Thinking blocks
Models that reason out loud — DeepSeek-R1, QwQ, Marco-o1, R1-distills, and
the OpenAI reasoning family — emit "thinking" content separately from the
final answer. mantis-agent-sdk normalises both forms into a single
ThinkingBlock you can render or hide.
Two formats, one block
| Source | Wire format | Surface |
|---|---|---|
| DeepSeek-R1 / QwQ / Marco-o1 | Inline <think>...</think> in the text stream. |
ThinkingBlock |
| DeepSeek API (out-of-band) | thinking field on the message, separate from content. |
ThinkingBlock |
| OpenAI o1 / o3 / o4 | API doesn't expose tokens — only counts. | Not surfaced. |
The runtime parses <think> tags out of the text stream so by the time
you see content, thinking is its own block.
Streaming
async for event in agent.run_iter("..."):
if event.type == "thinking_delta":
print(f"\033[2m{event.text}\033[0m", end="", flush=True)
elif event.type == "text_delta":
print(event.text, end="", flush=True)thinking_delta events stream as the thinking text arrives; text_delta
events are the final answer.
Flat-shape messages
In query() output, ThinkingBlock appears in message.content:
async for msg in query(prompt="...", options={"model": "deepseek-r1:1.5b"}):
if msg.type == "assistant":
for block in msg.message["content"]:
if block["type"] == "thinking":
# Hide from end users; show in a "details" UI element
...
elif block["type"] == "text":
print(block["text"])Enabling / disabling
Some models gate thinking behind a request flag.
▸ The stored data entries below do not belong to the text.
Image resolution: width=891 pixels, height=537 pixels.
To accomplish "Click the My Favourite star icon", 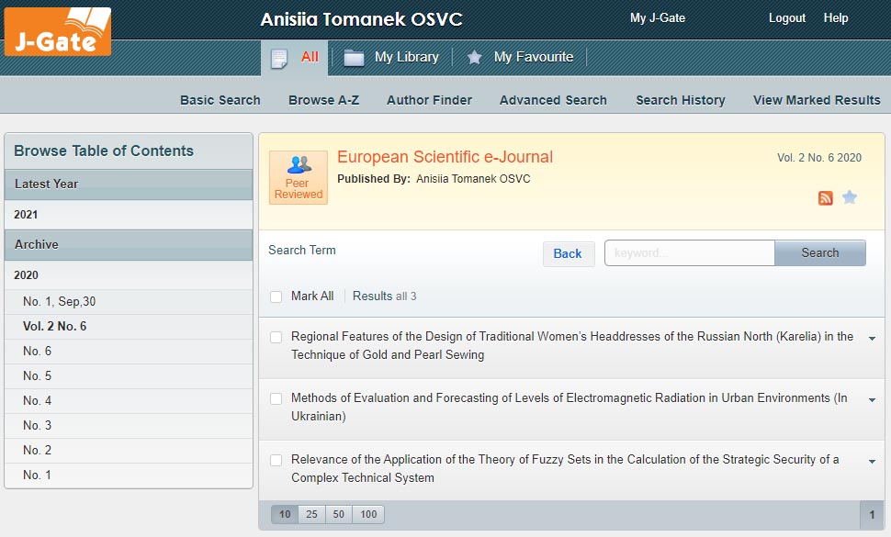I will (x=474, y=58).
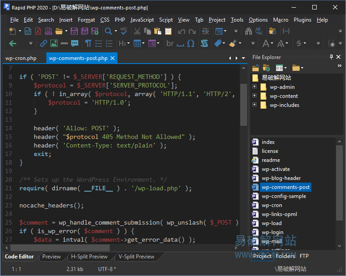Open the search icon dropdown arrow
The width and height of the screenshot is (346, 276).
(x=115, y=31)
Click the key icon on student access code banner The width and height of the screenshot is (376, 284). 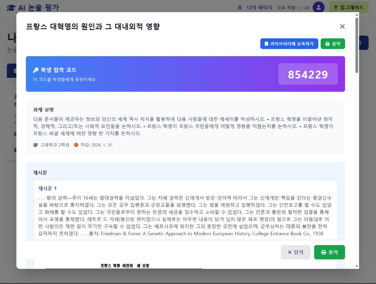tap(37, 70)
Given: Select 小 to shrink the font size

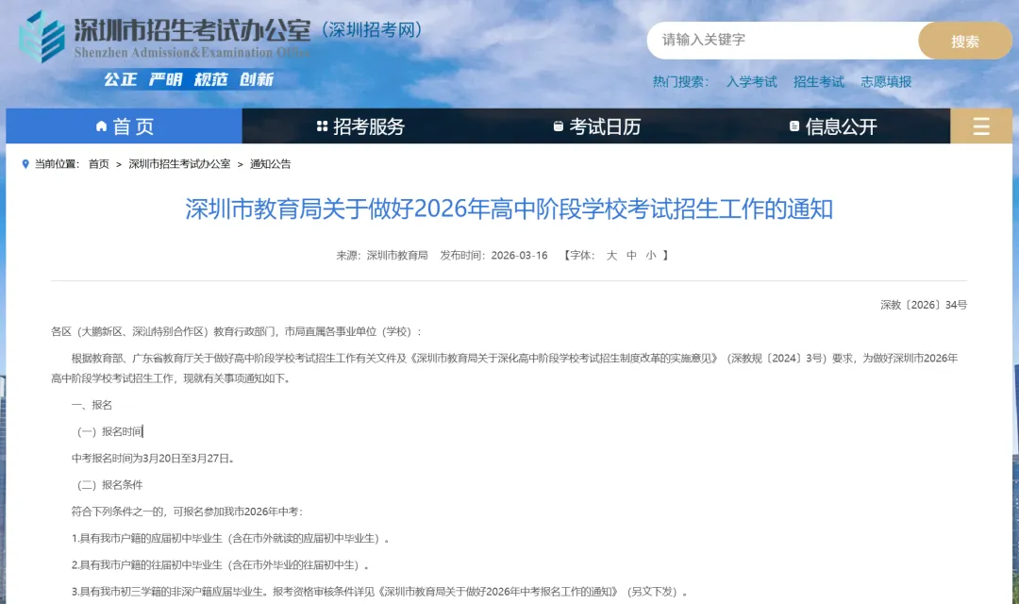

Setting
include_thinking=False strips it from the request body where supported,
and removes any inline <think> blocks the model emits anyway:
options = {
"model": "deepseek-r1:1.5b",
"include_thinking": False,
}The default is True (surface everything).
Capability check
from mantis_agent import lookup_model
cap = lookup_model("deepseek-r1:1.5b")
print(cap.supports_thinking) # True
print(cap.thinking_format) # 'inline' | 'out_of_band' | 'hidden'When you want to use thinking
Thinking blocks are useful for:
- Debugging. When a tool call goes wrong, the thinking trail shows why.
- Self-consistency. Re-running with a different seed and comparing thinking can surface confidence.
- UX. Render thinking in a collapsed disclosure so users can audit reasoning without it dominating the chat.
They are not useful as final output. Always render the regular text blocks as the user-facing answer.